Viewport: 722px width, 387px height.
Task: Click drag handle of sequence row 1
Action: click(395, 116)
^^^^
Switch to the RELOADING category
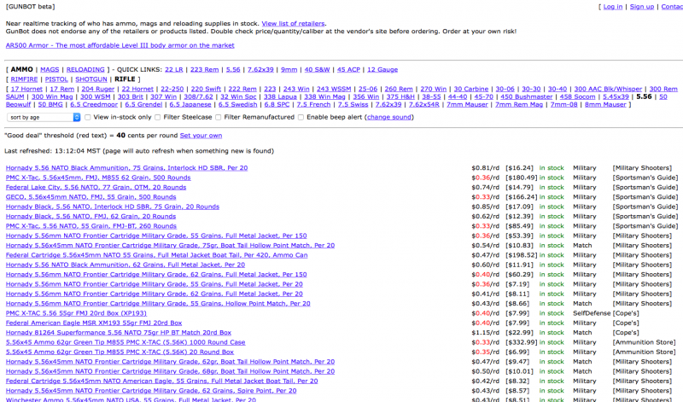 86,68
^^^^
● **Task to complete**
Count the lines in the records above that contain the word "drag", and give only the number.

● **Problem solution**
1